List every line in the entries below that contains the string "resolution", copying each one in full.

## begin

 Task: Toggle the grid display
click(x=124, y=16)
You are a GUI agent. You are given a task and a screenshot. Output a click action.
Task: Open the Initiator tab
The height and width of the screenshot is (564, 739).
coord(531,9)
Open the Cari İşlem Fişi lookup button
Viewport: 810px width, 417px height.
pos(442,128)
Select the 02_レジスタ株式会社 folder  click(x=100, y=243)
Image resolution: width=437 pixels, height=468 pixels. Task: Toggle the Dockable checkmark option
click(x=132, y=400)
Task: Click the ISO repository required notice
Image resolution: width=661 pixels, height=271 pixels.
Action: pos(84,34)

## end
## begin

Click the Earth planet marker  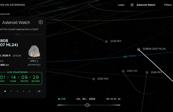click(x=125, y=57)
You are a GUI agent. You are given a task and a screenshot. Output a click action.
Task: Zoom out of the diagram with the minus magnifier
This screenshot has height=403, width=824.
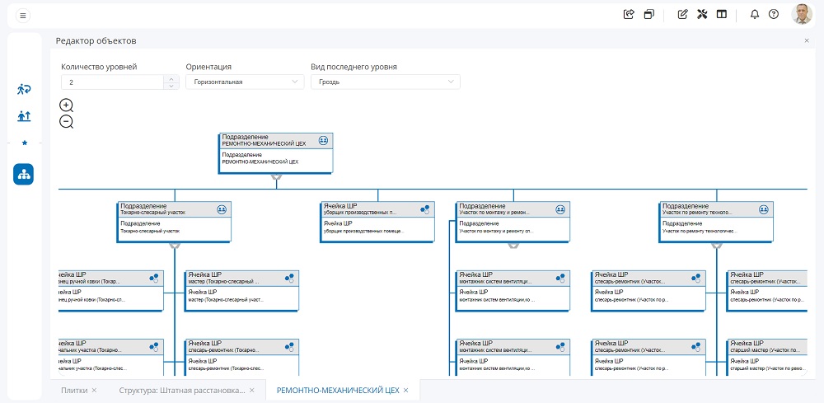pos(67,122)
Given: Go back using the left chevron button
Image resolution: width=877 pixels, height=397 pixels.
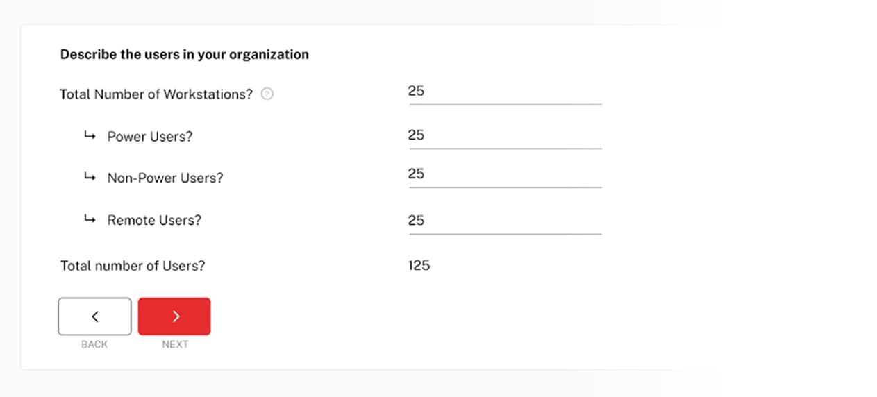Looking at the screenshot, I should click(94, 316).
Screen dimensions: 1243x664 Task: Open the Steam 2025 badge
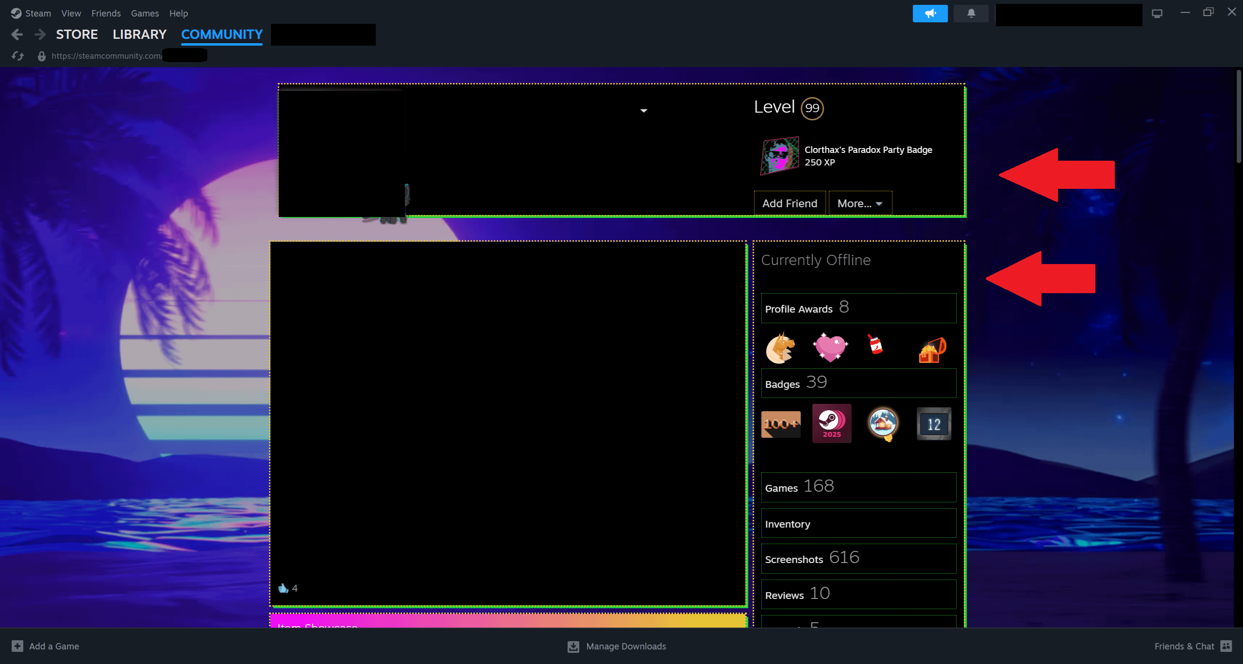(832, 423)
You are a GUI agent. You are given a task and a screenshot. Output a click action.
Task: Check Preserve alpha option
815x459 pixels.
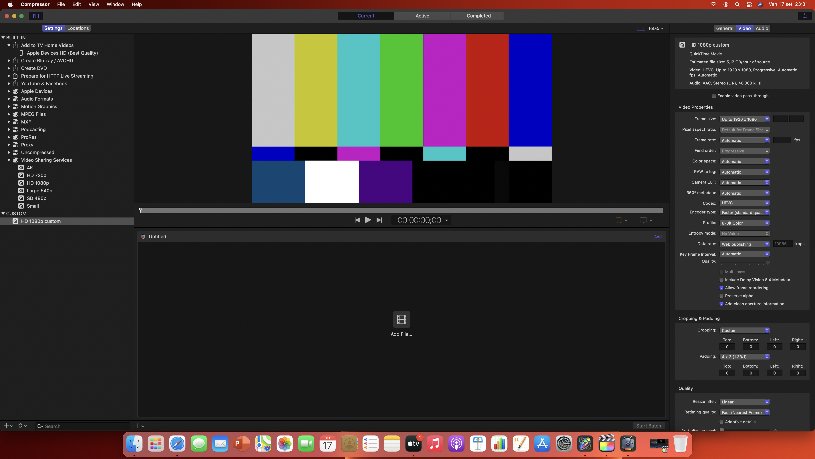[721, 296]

## end
## begin

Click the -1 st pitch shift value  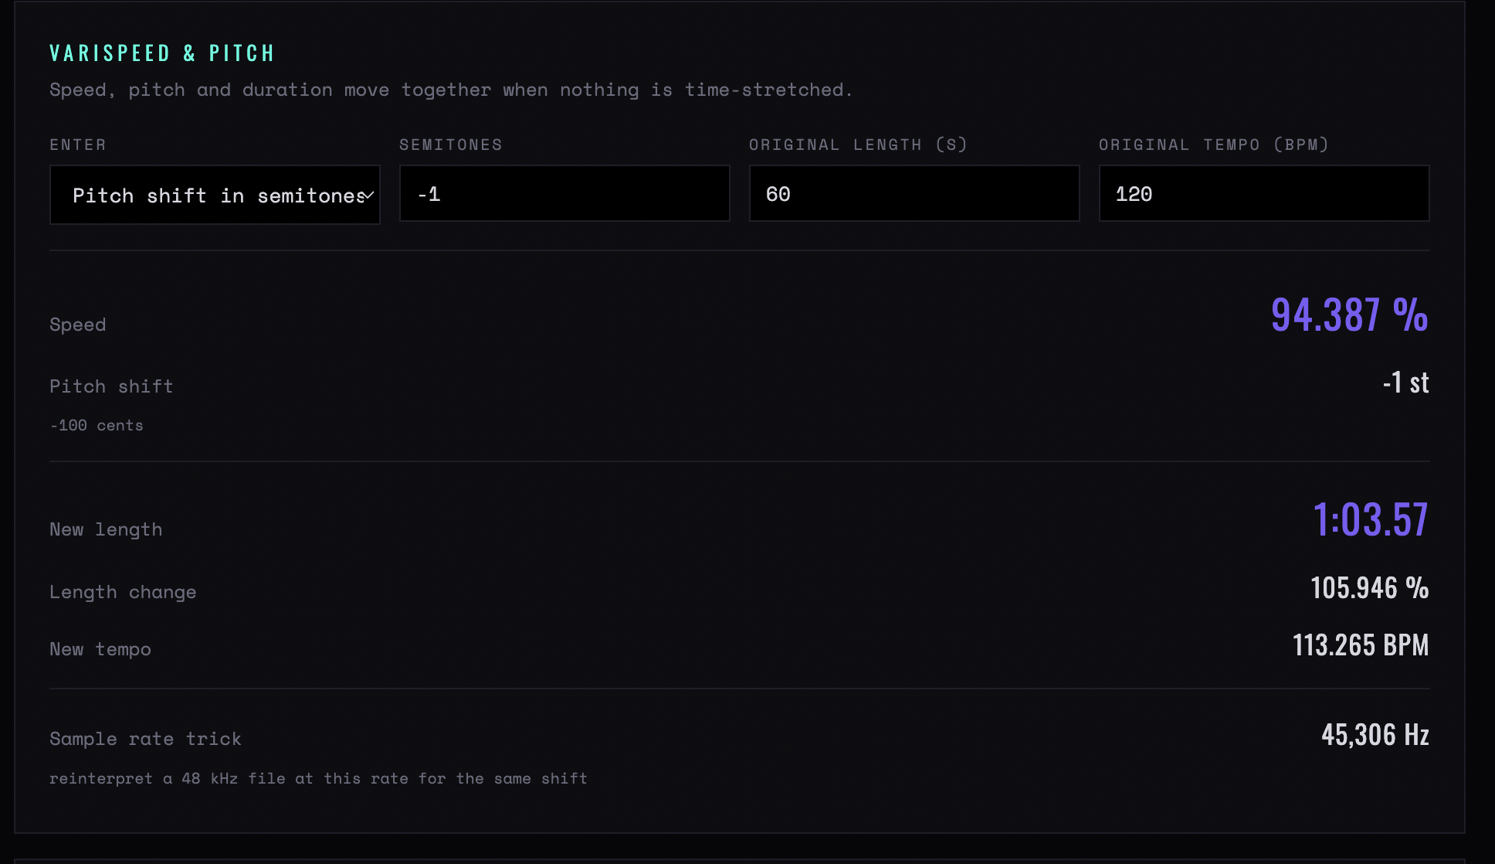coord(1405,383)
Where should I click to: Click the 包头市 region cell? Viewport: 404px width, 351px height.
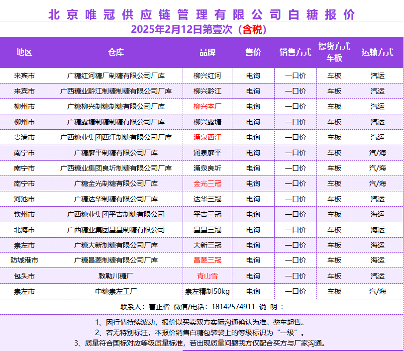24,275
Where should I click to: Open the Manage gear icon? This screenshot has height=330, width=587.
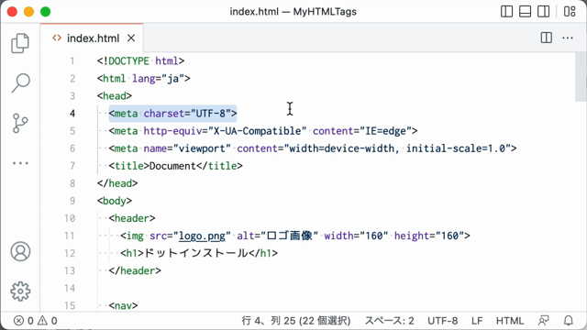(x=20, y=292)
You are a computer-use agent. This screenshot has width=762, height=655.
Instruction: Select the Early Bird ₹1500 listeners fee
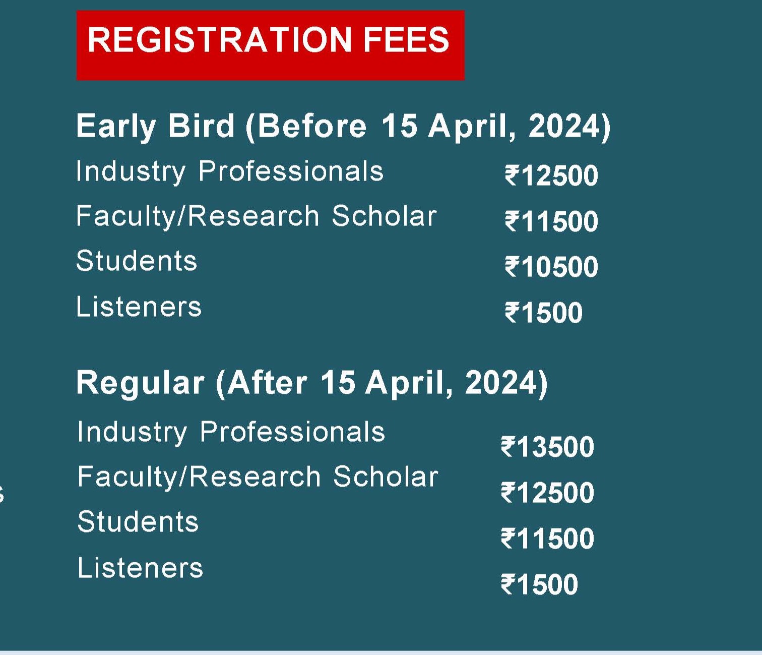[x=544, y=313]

## end

*Answer*.
Image resolution: width=437 pixels, height=468 pixels. Task: Toggle the Dockable checkmark option
Image resolution: width=661 pixels, height=271 pixels.
Image resolution: width=877 pixels, height=397 pixels.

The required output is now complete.